Note
Go to the end to download the full example code.
Sketch-Map#
This example demonstrates the SketchMap estimator for
nonlinear dimensionality reduction.
Sketch-map is a method introduced in [Ceriotti2011] that projects high-dimensional data
into a low-dimensional space while preserving distances in a nonlinear way. Unlike
methods like PCA that try to preserve absolute distances, sketch-map uses sigmoid
functions to focus on intermediate distances while being less sensitive to very small or
very large ones. The key idea is that distances below a cutoff sigma are compressed
(treated as “close”), distances above sigma*(a/b) are expanded (treated as “far”),
and intermediate distances are mapped smoothly between these regimes.
Basic simple example#
We’ll start with the classic swiss roll - a 2D manifold embedded in 3D space and compare the projection using PCA and Sketchmap.

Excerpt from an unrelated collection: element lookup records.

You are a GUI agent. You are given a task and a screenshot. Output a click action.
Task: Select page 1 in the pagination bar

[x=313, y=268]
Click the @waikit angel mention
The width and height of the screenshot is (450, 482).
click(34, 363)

import matplotlib.pyplot as plt
import numpy as np
from sklearn.datasets import make_blobs, make_swiss_roll
from sklearn.decomposition import PCA
from sklearn.metrics import pairwise_distances
from skmatter.decomposition import SketchMap
from skmatter.sample_selection import FPS
X, color = make_swiss_roll(n_samples=500, noise=0.5, random_state=42)

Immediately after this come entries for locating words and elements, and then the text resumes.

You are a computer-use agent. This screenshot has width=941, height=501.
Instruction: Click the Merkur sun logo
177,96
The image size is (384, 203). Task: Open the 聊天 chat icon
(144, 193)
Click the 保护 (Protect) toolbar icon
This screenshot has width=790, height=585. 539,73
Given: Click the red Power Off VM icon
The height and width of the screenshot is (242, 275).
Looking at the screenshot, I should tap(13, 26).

print(f"Swiss roll data shape: {X.shape}")
Swiss roll data shape: (500, 3)
Fit SketchMap with automatic parameter estimation.
When params=None, the algorithm estimates values based on the distance
distribution in the input data.
sm = SketchMap(n_components=2, verbose=True)
embedding = sm.fit_transform(X)
print(f"\nEstimated parameters: {sm.params_}")
Fitting Sketch-Map: 500 samples, 3 features
Data centered
Computing pairwise distances...
Using auto-estimated sigmoid parameters:
sigma = 14.4842
a_high = 2.43, b_high = 4.86
a_low = 1.62, b_low = 1.62
(peak distance = 16.0935)
Using uniform weights (total_weight = 124750)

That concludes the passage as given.